WORK TASK: Please copy out each line of the entries in which "Open" appears.

(Stored records)
----

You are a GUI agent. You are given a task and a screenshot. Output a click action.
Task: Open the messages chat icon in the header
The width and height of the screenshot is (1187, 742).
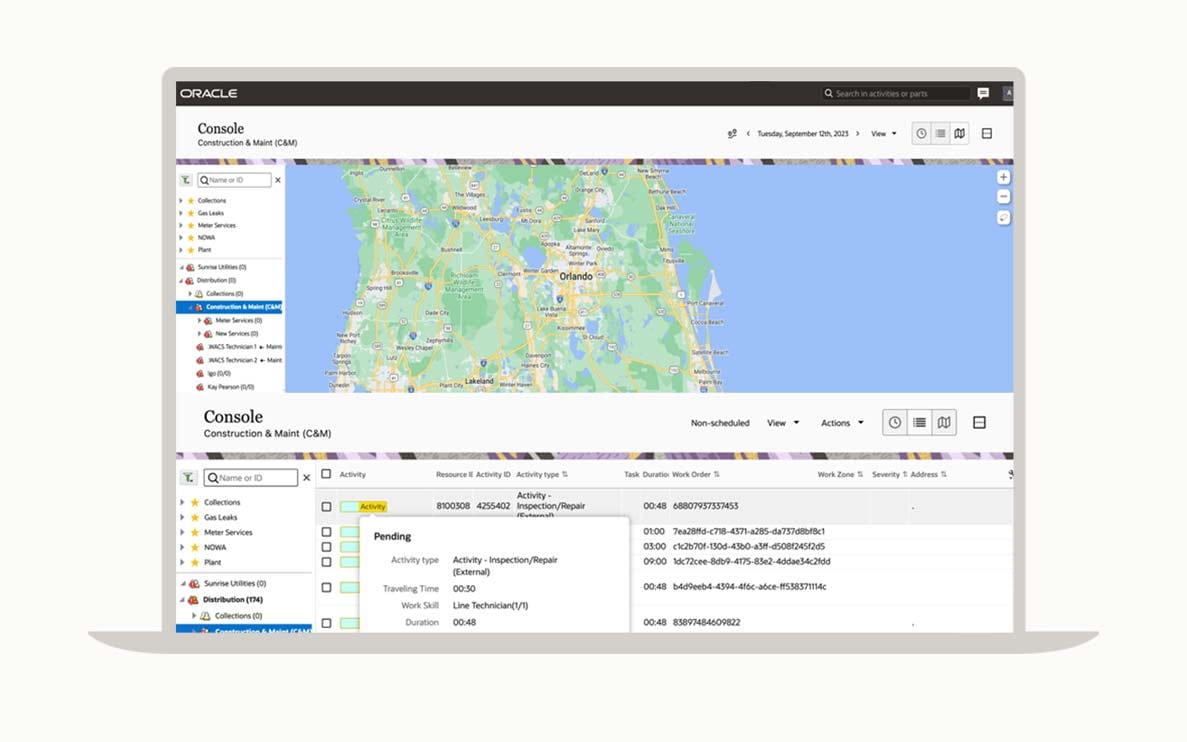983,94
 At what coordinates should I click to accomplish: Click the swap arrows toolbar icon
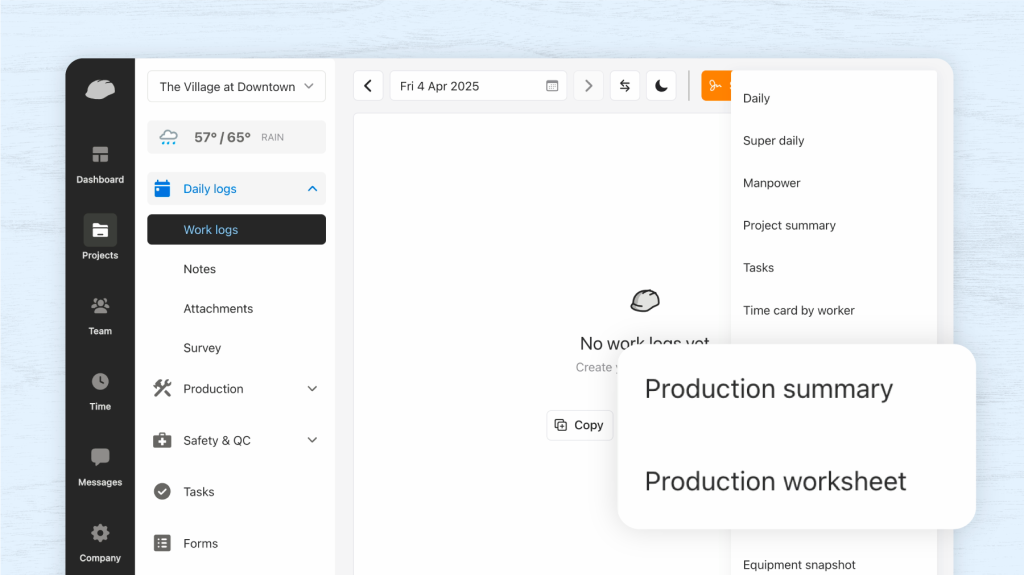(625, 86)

----

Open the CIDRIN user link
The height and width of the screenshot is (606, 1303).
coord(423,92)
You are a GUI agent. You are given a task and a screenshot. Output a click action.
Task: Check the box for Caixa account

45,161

----

REPLY TO THE EXERCISE:
Task: Open the messages chat icon in the header
Open the CIDRIN user link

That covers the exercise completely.